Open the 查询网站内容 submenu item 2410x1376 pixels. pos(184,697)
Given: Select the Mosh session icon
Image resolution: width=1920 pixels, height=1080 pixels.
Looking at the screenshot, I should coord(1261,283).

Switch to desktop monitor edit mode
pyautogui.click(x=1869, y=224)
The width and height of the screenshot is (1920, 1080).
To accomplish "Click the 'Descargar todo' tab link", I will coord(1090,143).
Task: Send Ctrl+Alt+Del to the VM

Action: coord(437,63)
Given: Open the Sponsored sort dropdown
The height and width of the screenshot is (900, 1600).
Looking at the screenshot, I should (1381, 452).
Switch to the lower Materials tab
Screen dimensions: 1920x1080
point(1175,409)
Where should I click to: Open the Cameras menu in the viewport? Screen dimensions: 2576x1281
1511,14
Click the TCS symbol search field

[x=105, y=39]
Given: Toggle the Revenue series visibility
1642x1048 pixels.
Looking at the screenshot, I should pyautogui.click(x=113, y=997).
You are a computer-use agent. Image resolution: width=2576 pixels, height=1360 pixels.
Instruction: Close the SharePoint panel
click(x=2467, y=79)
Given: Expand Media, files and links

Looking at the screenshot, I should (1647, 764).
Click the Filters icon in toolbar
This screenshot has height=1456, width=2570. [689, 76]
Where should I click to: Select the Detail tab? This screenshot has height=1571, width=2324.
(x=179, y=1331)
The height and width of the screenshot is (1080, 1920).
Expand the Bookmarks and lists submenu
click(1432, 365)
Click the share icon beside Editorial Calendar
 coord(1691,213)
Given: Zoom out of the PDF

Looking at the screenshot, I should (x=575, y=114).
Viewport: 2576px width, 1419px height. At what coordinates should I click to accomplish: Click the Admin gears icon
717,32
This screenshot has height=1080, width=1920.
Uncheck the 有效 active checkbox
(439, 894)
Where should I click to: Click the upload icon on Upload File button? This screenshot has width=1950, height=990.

INSTRUCTIONS FOR THE TASK >> After the last line of the data, restate all the entries verbatim.

RESULT OF THIS EXERCISE >>
Open the 查询网站内容 submenu item 2410x1376 pixels. pos(184,697)
Given: Select the Mosh session icon
Image resolution: width=1920 pixels, height=1080 pixels.
Looking at the screenshot, I should coord(1261,283).

Switch to desktop monitor edit mode
pyautogui.click(x=1869, y=224)
The width and height of the screenshot is (1920, 1080).
To accomplish "Click the 'Descargar todo' tab link", I will coord(1090,143).
Task: Send Ctrl+Alt+Del to the VM

Action: coord(437,63)
Given: Open the Sponsored sort dropdown
The height and width of the screenshot is (900, 1600).
Looking at the screenshot, I should (1381, 452).
Switch to the lower Materials tab
Screen dimensions: 1920x1080
point(1175,409)
Where should I click to: Open the Cameras menu in the viewport? Screen dimensions: 2576x1281
1511,14
Click the TCS symbol search field

[x=105, y=39]
Given: Toggle the Revenue series visibility
1642x1048 pixels.
Looking at the screenshot, I should pyautogui.click(x=113, y=997).
You are a computer-use agent. Image resolution: width=2576 pixels, height=1360 pixels.
Instruction: Close the SharePoint panel
click(x=2467, y=79)
Given: Expand Media, files and links

Looking at the screenshot, I should (1647, 764).
Click the Filters icon in toolbar
This screenshot has height=1456, width=2570. [689, 76]
Where should I click to: Select the Detail tab? This screenshot has height=1571, width=2324.
(x=179, y=1331)
The height and width of the screenshot is (1080, 1920).
Expand the Bookmarks and lists submenu
click(1432, 365)
Click the share icon beside Editorial Calendar
 coord(1691,213)
Given: Zoom out of the PDF

Looking at the screenshot, I should (x=575, y=114).
Viewport: 2576px width, 1419px height. At what coordinates should I click to accomplish: Click the Admin gears icon
717,32
This screenshot has height=1080, width=1920.
Uncheck the 有效 active checkbox
(439, 894)
Where should I click to: Click the upload icon on Upload File button? This screenshot has width=1950, height=990.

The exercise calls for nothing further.